* PROMPT A: In the article about OpenAI Five, what class of reinforcement learning algorithms does OpenAI Five use to train itself?
* PROMPT B: Could you extend the article about OpenAI Five past its final sentence?

* EXCERPT TO READ:
_ _ _

OpenAI Five – A team of 5 Algorithms is Beating Human Opponents in a Popular Game

datascience22 26 Jun, 2018

2 min read

Overview

OpenAI Five is a group of 5 neural networks designed and developed to beat human opponents in the Dota 2 game
The algorithm plays 180 years worth of games against itself every single day!
The training process requires 256 GPUs and 128,000 CPU cores to properly design the neural networks

Introduction

Artificial Intelligence competing against humans in a game has become the norm these days. At this point in the evolution of AI, we assume that AI is advanced enough to figure out every single move in a game, find loop holes, and then create world record scores.

But so far these games have been geared more towards the strategic side – like chess and Go. The team at OpenAI, a venture co-founded by Elon Musk, has developed a team of algorithms (called OpenAI Five) that competes against humans in the popular game Dota 2. What makes their approach towards AI different is that Dota 2 requires real-time decision making, instead of pondering on what move to make next. According to a blog post by OpenAI, this game runs at 30 frames per second for an average of 45 minutes, resulting in 80,000 ticks per game.

OpenAI Five is basically a group of 5 neural networks. It plays 180 years worth of games against itself every single day! Of course this amount and level of training doesn’t come without proper computational resources. OpenAI Five trains itself using a scaled-up version of a class of reinforcement learning algorithms called Proximal Policy Optimization (PPO). This training process is executed on 256 GPUs and 128,000 CPU cores.

_ _ _

* DATASET ENTRIES:
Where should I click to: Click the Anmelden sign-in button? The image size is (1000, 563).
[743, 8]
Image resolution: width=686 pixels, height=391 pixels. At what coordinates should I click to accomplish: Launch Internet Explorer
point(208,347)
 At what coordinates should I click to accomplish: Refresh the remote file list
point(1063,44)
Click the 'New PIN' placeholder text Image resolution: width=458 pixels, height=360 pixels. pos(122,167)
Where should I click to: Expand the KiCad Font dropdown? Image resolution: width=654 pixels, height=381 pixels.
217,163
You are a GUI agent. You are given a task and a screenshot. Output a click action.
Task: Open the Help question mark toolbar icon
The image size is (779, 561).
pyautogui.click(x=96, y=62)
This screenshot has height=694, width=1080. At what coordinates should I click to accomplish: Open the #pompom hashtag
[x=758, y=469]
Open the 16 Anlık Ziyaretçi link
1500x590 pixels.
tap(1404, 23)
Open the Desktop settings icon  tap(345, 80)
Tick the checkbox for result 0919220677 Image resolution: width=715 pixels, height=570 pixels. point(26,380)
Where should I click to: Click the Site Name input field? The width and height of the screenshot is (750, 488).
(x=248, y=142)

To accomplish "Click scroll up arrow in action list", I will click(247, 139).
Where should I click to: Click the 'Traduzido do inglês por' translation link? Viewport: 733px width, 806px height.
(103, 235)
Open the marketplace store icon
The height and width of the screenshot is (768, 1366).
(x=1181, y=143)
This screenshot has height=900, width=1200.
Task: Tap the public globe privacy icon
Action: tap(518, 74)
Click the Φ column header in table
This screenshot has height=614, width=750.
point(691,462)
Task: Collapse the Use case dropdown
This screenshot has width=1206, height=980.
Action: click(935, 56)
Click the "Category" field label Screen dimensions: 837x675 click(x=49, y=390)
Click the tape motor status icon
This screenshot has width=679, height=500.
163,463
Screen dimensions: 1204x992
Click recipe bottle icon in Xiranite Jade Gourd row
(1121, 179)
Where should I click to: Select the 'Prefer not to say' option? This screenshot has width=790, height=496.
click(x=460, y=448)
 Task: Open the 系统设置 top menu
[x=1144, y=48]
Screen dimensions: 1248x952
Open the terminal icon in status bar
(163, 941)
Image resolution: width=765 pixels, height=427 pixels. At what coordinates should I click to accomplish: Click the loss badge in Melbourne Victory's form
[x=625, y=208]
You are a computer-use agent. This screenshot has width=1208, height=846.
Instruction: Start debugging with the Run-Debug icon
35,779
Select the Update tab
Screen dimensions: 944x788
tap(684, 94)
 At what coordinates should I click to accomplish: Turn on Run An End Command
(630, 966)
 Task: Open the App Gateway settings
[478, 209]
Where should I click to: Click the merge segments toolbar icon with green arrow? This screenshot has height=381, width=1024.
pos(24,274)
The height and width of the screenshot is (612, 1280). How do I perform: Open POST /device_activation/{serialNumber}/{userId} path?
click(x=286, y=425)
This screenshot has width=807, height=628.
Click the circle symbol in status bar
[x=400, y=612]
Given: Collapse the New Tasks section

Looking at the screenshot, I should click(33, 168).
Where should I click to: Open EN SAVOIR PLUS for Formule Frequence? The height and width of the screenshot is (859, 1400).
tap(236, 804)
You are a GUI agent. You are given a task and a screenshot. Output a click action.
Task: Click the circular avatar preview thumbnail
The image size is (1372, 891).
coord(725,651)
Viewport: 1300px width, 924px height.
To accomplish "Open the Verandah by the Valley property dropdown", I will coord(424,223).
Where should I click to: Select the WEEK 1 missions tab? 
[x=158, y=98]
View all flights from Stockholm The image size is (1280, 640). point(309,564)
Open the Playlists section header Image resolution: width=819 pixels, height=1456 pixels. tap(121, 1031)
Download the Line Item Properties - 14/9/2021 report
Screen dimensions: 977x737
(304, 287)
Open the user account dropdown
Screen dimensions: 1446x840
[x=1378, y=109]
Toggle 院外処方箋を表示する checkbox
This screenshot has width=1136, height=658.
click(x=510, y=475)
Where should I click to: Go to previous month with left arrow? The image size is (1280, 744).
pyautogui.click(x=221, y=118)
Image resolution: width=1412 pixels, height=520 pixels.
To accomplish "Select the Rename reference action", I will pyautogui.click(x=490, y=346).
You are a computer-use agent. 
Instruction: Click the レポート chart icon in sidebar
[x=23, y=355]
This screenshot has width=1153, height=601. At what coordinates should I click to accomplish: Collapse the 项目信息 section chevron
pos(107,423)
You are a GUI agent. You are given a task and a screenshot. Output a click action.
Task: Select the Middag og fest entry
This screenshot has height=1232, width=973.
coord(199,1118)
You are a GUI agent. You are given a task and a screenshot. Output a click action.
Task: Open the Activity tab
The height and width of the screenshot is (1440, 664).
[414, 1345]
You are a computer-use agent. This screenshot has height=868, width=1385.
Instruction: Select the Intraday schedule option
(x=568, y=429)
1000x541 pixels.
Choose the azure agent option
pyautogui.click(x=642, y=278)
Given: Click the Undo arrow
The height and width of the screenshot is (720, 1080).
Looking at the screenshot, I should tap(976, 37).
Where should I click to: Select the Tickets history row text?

_ _ _

* WRITTEN ANSWER A: A scaled-up version of Proximal Policy Optimization (PPO).

* WRITTEN ANSWER B:
So how does this group of neural networks recognize and build strategies in real-time? Each of the five neural networks contain a single-layer, 1024 unit LSTM (Long Short Term Memory) that analyzes the real-time state of the game and then performs actions. “OpenAI Five views the world as a list of 20,000 numbers, and takes an action by emitting a list of 8 enumeration values.”

OpenAI Five has a few restrictions placed on it, which you can read about in their blog post. OpenAI will be playing a match against top Dota 2 players on July 28th and then participating in a tournament in August to benchmark their progress.

Check out the below video released by the OpenAI team, where they show OpenAI Five in action:

Our take on this

While it’s definitely a good sign that reinforcement learning is moving towards real-time decision making applications, expectations are tempered at this point. As the team repeatedly mentions in the post, Dota is an incredibly complex game with dozens of decisions possible in a single frame. It’s going to take a lot more learning and tweaking before OpenAI Five (or whatever comes next) is able to comprehensively get one over human players.

I recommend (again) going through OpenAI’s post to read about the algorithm in detail.